As the relationship between the frequency and the length is equal to,
$ \Rightarrow f\alpha \dfrac{1}{l}$
Where f is the frequency and l is the length.
The ratio of the frequency given as,
$ \Rightarrow {f_1}:{f_2}:{f_3} = 1:2:3$
Since $f\alpha \dfrac{1}{l}$ we get,
$ \Rightarrow {f_1}:{f_2}:{f_3} = 1:2:3$
$ \Rightarrow {l_1}:{l_2}:{l_3} = \dfrac{1}{1}:\dfrac{1}{2}:\dfrac{1}{3}$
$ \Rightarrow {l_1}:{l_2}:{l_3} = 6:3:2$
The length of the three segments is equal to,
For length of first segment,
$ \Rightarrow {l_1} = \dfrac{6}{{11}} \times 110$
$ \Rightarrow {l_1} = 60cm$
For length of second segment
$ \Rightarrow {l_2} = \dfrac{3}{{11}} \times 110$
$ \Rightarrow {l_2} = 30cm$
For length of third segment
$ \Rightarrow {l_3} = \dfrac{2}{{11}} \times 110$
$ \Rightarrow {l_3} = 20cm$.

The length of segments is given by${l_1} = 60cm$,${l_2} = 30cm$ and ${l_3} = 20cm$.
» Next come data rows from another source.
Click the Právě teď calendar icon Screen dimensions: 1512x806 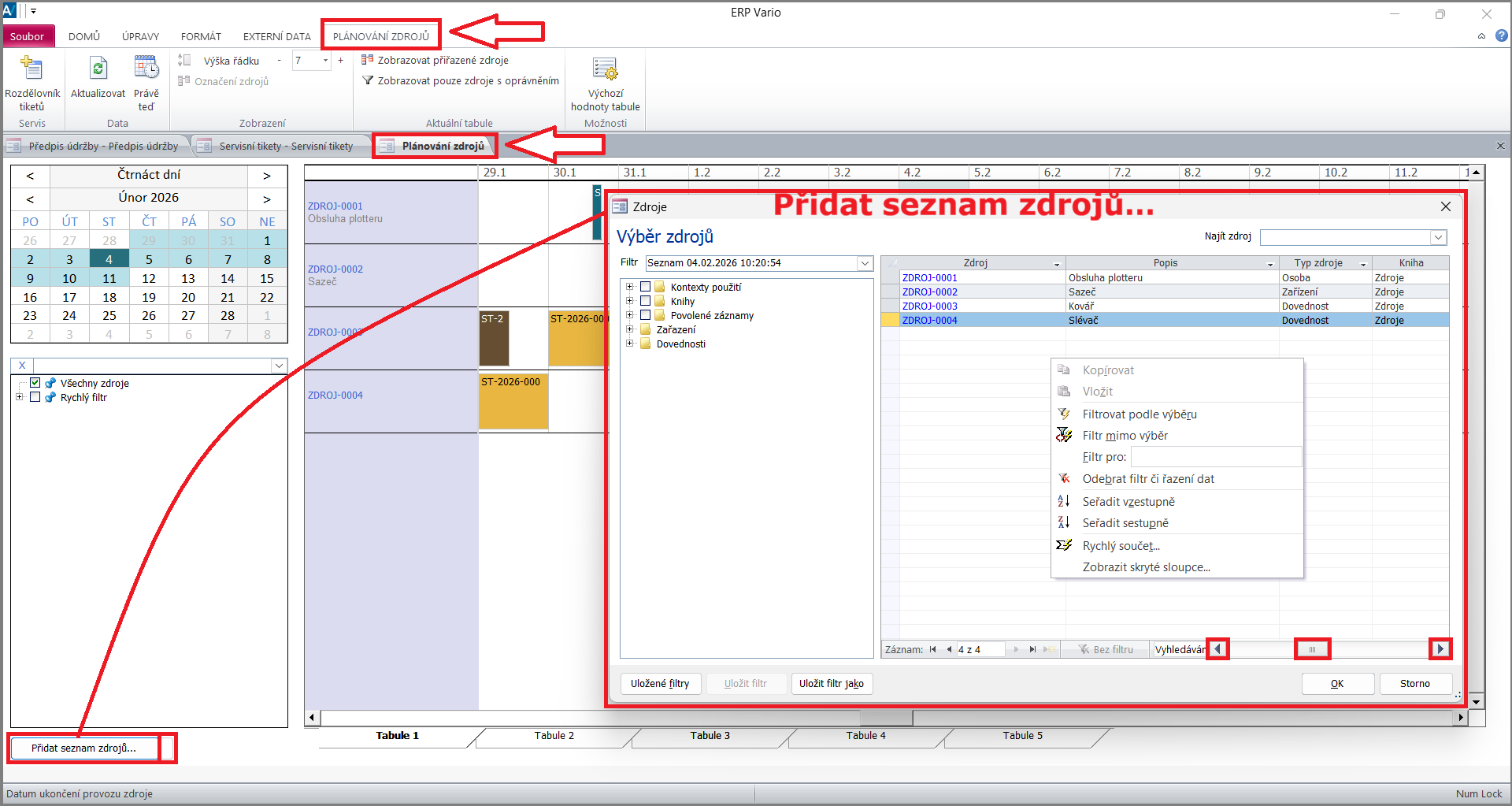click(146, 69)
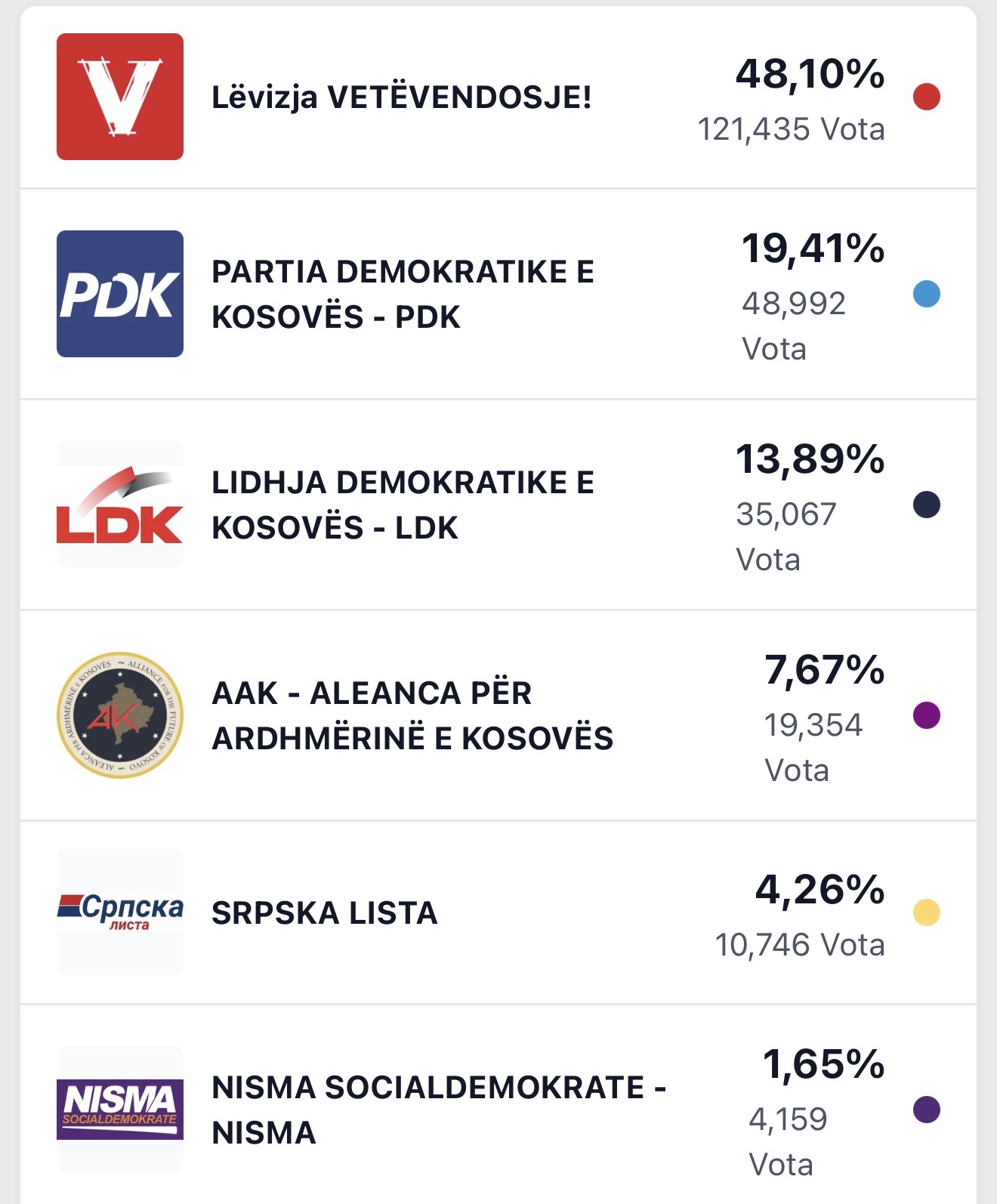Click the red dot beside Vetëvendosje
This screenshot has width=997, height=1204.
[926, 97]
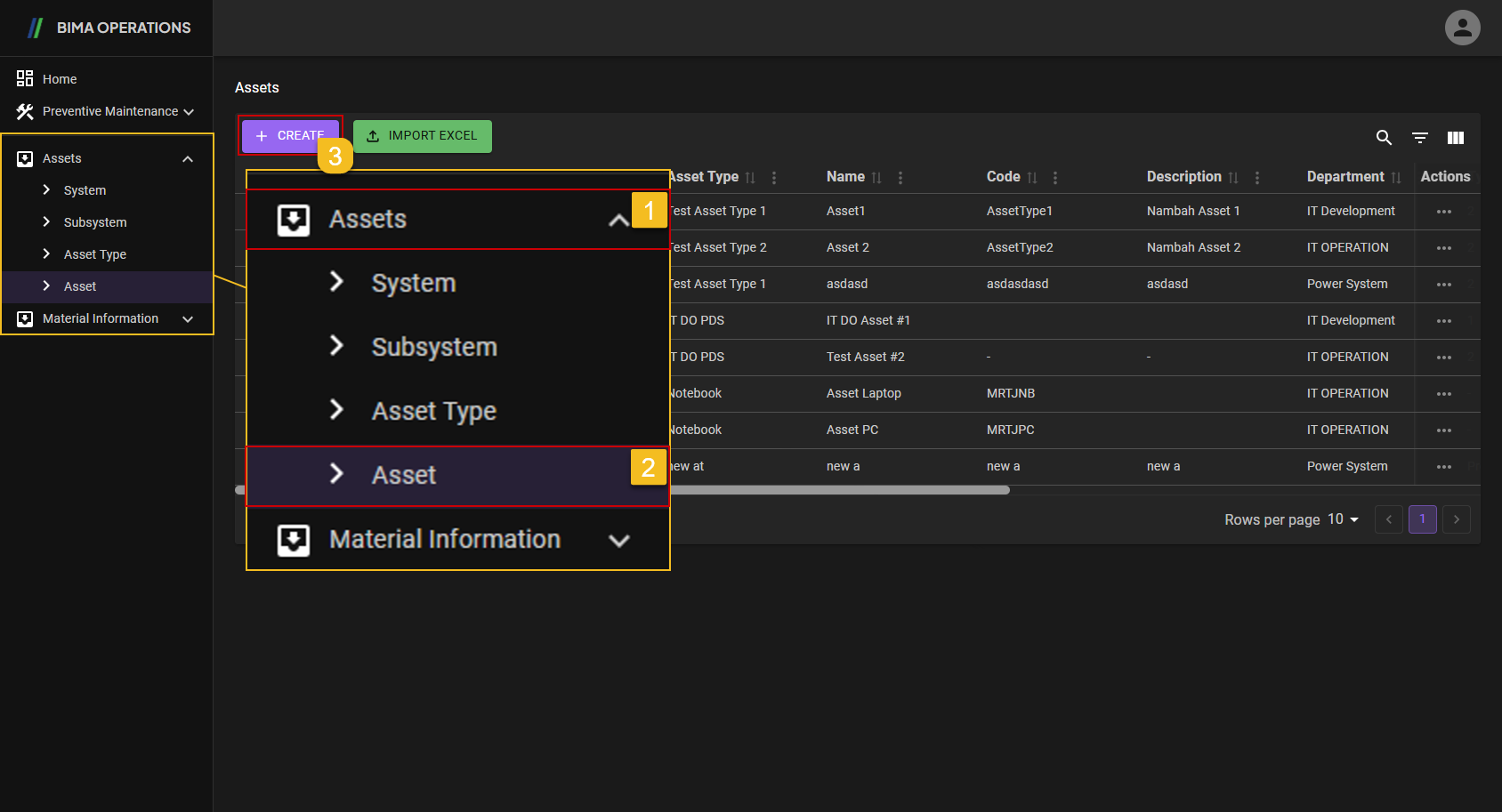The width and height of the screenshot is (1502, 812).
Task: Open actions menu for Asset1 row
Action: point(1443,212)
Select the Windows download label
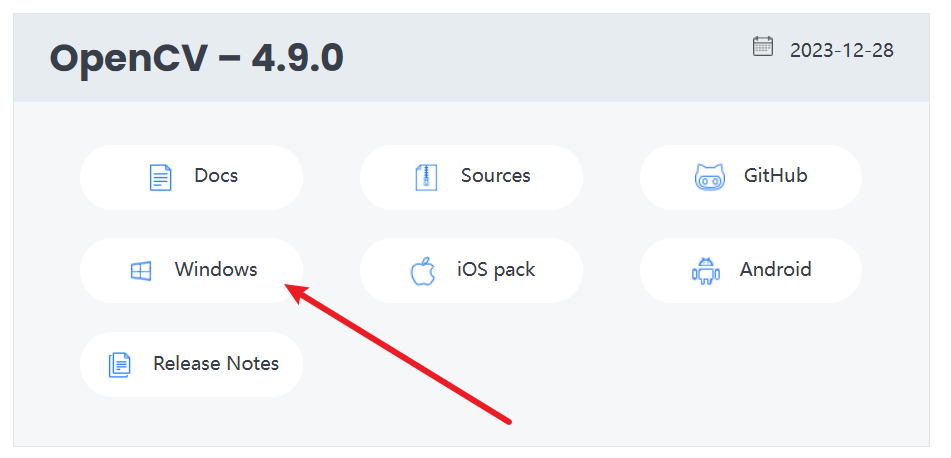This screenshot has width=951, height=458. [x=216, y=270]
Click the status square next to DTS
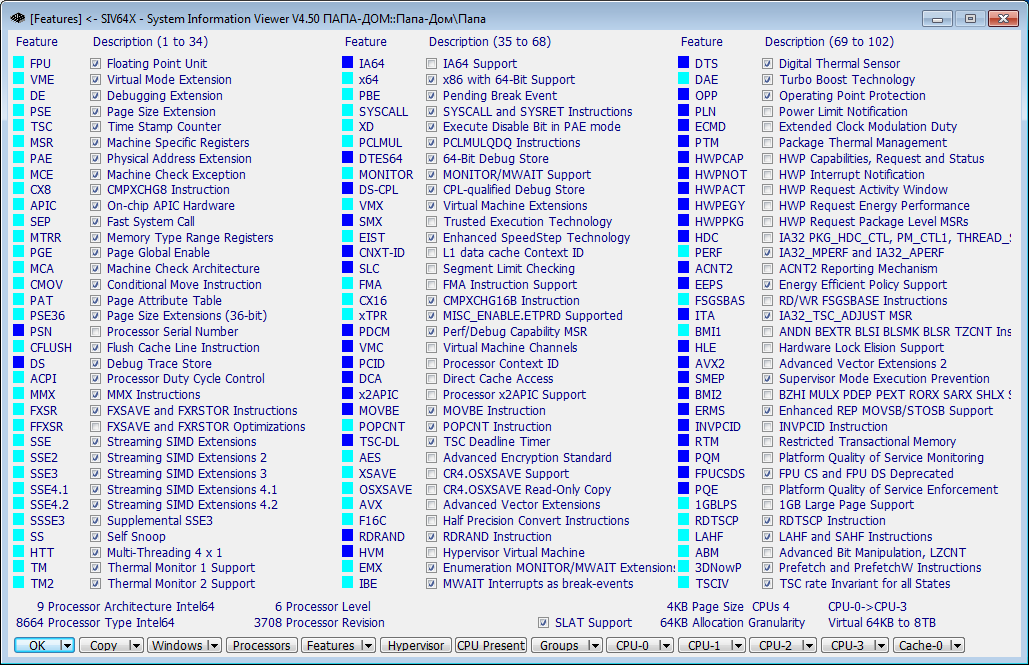Image resolution: width=1029 pixels, height=665 pixels. (x=682, y=63)
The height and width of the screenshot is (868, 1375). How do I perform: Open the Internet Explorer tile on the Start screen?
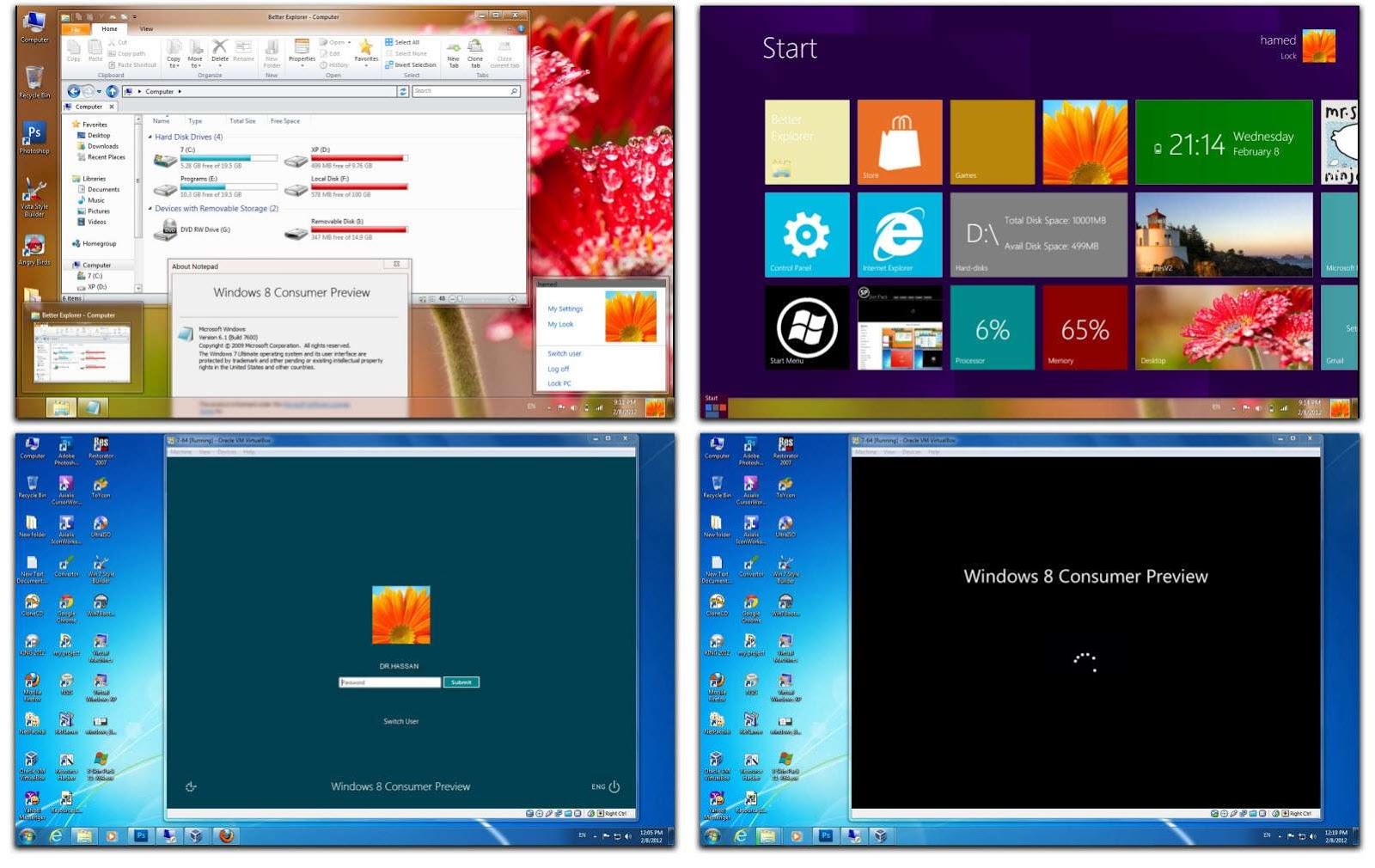pos(899,234)
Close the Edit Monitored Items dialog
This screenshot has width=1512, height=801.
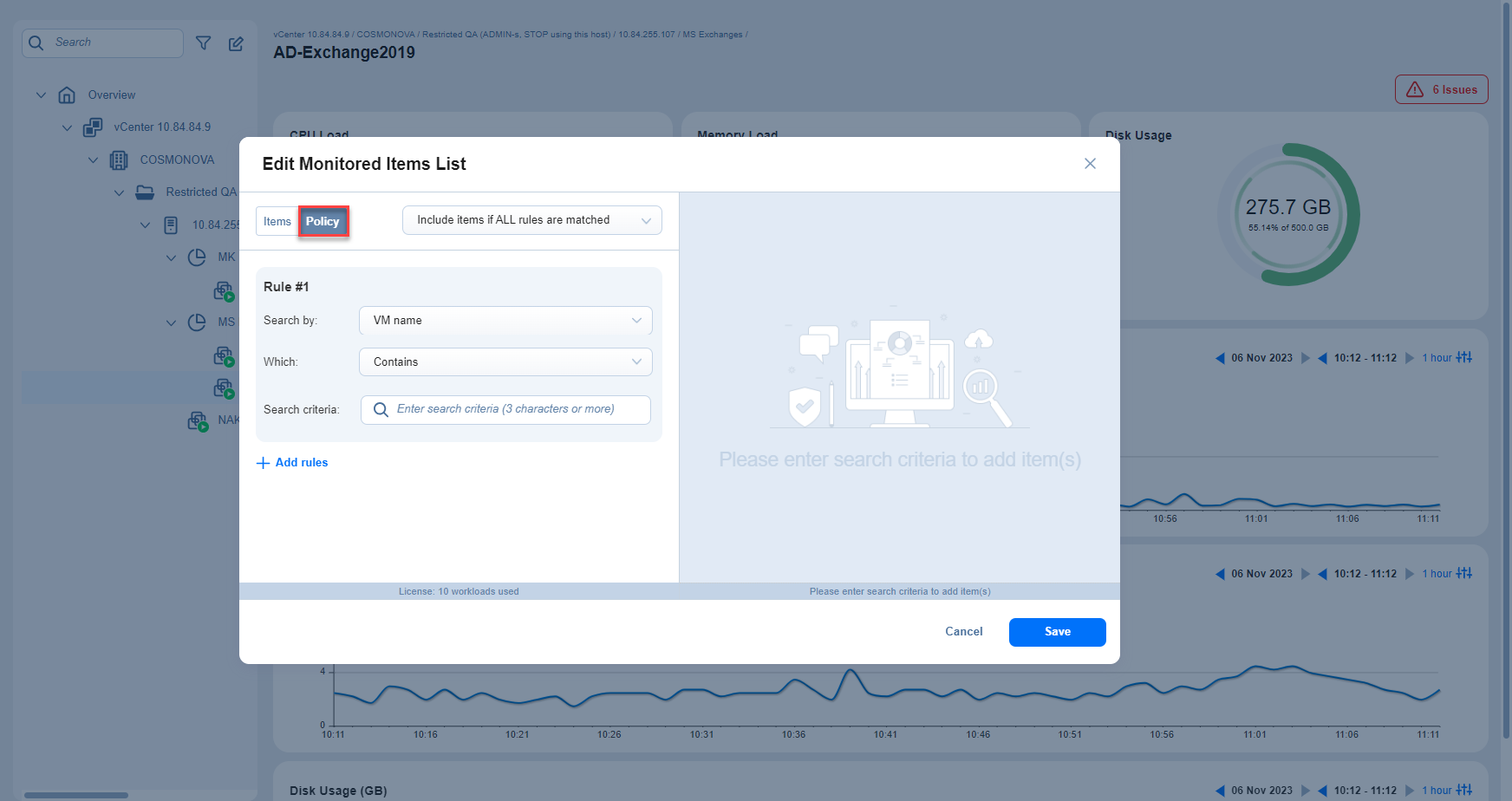tap(1090, 164)
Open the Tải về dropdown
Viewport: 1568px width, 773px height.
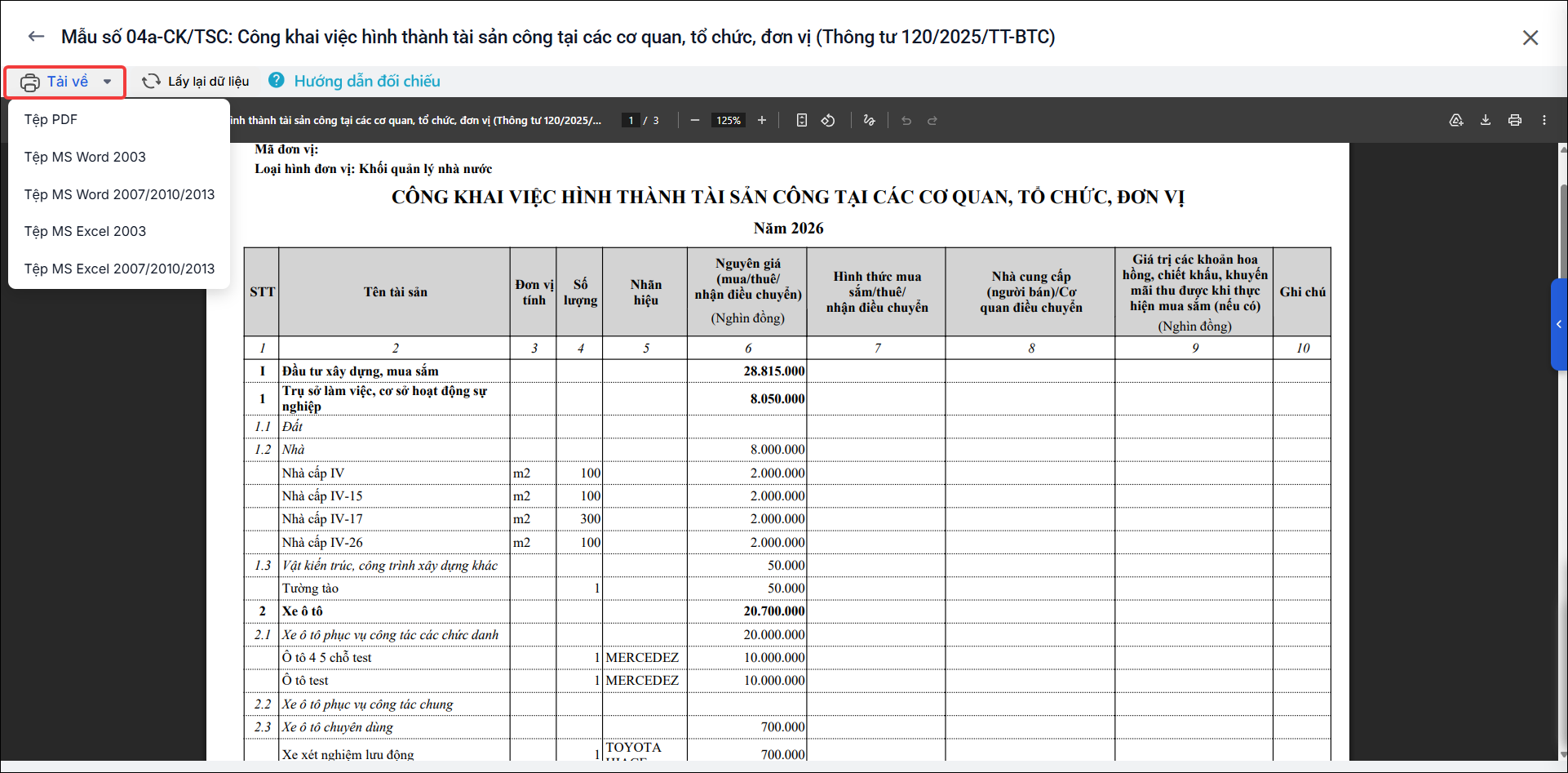click(x=65, y=82)
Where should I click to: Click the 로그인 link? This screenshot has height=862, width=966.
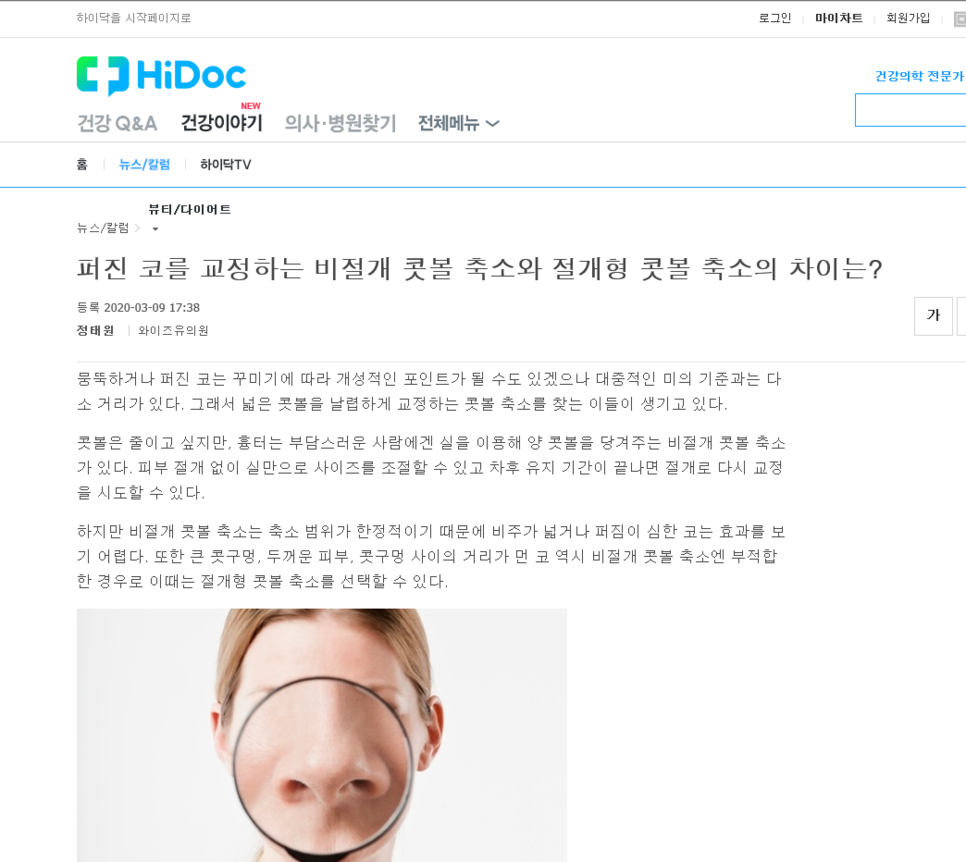774,18
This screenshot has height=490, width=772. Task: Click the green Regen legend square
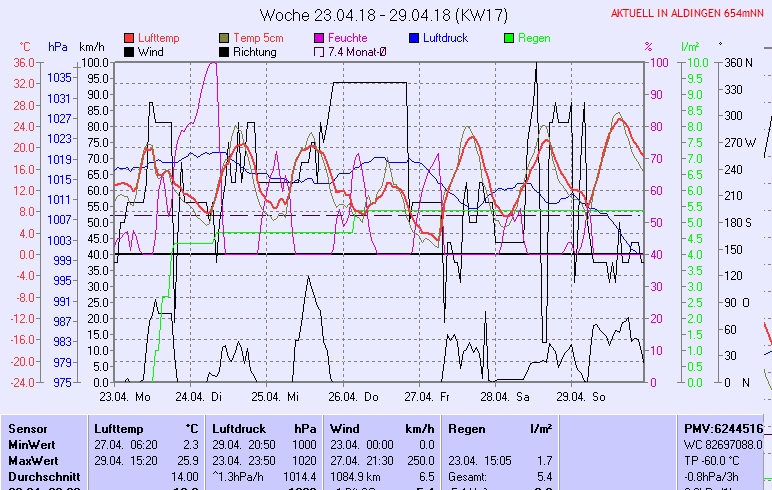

Note: The sonometer works on the principle of resonance. The sonometer can also verify the laws of vibration on stretched strings and help in finding the frequency of the turning fork. If the frequency of the applied force becomes equal to the natural frequency then the resultant frequency is of very high amplitude.